GEORGE PATTON WAS a man for World War II, an astute real estate executive once observed. And, the executive continued, Trammell Crow was a man for the postwar boom—a man who loved to be out there on the edge, loved to gamble, often without any cash. But in 1945 on VJ Day, who would have made this comparison, this prediction? Who could have foreseen the transformations he would make in cities across the face of America, the organization he would create in the field of real estate that would outdistance Astors, Rockefellers, and Vanderbilts in worldwide reach and alter the significance of real estate itself as a microcosm of the American economy over the next half century?

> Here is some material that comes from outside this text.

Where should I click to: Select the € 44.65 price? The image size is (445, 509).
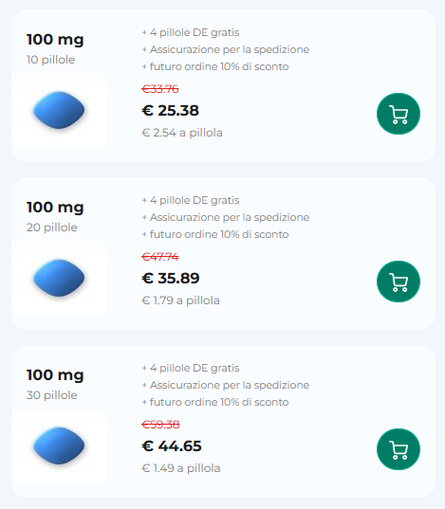[172, 446]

Fred Trammell Crow was born on June 10, 1914, in a tiny frame house at 1318 Fitzhugh Street in Dallas. It had one story, three rooms, a sleeping porch, a kitchen, one bedroom, one toilet, no hot water, no bathtub, and no electricity. The family got light from a kerosene lamp and hot water from a big kettle that they poured into a big galvanized washtub. Nine people lived there. The mother and father and the newest baby slept in the bedroom; the others—six boys and girls—slept on the porch.

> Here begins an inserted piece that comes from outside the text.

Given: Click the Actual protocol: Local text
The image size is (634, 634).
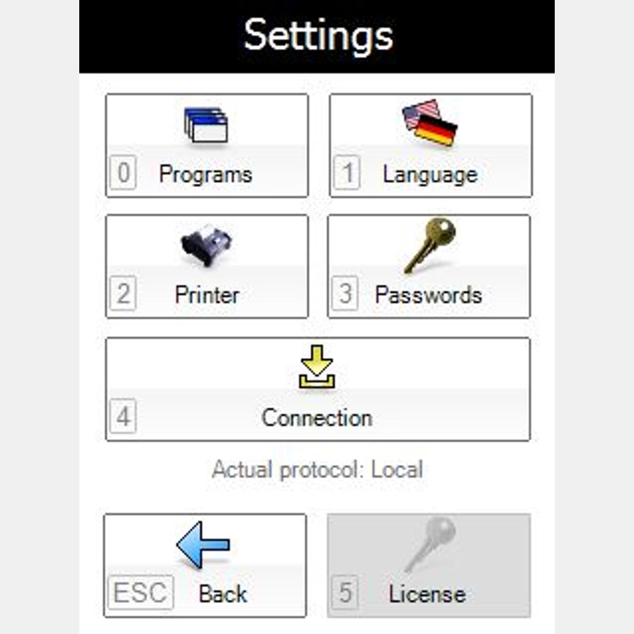Looking at the screenshot, I should point(318,470).

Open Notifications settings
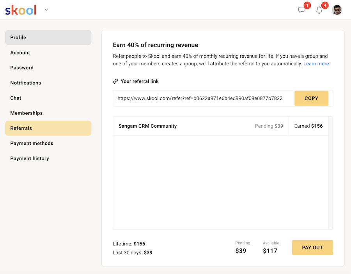(x=48, y=83)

That house, long since moved to clear the lot, has been replaced by an also-junky pink stucco residence with its central front door only six feet from the sidewalk. When Trammell Crow was born, Fitzhugh Street, Dallas’s city limit, was unpaved. Today, if you walk 100 feet from the house to the corner of Fitzhugh and Bryan and look west in a straight shot, you can see, less than two miles away, two towering Trammell Crow monuments: 2001 Bryan, a look-alike for the Seagram Building on New York’s Park Avenue, and the spectacular Trammell Crow Center.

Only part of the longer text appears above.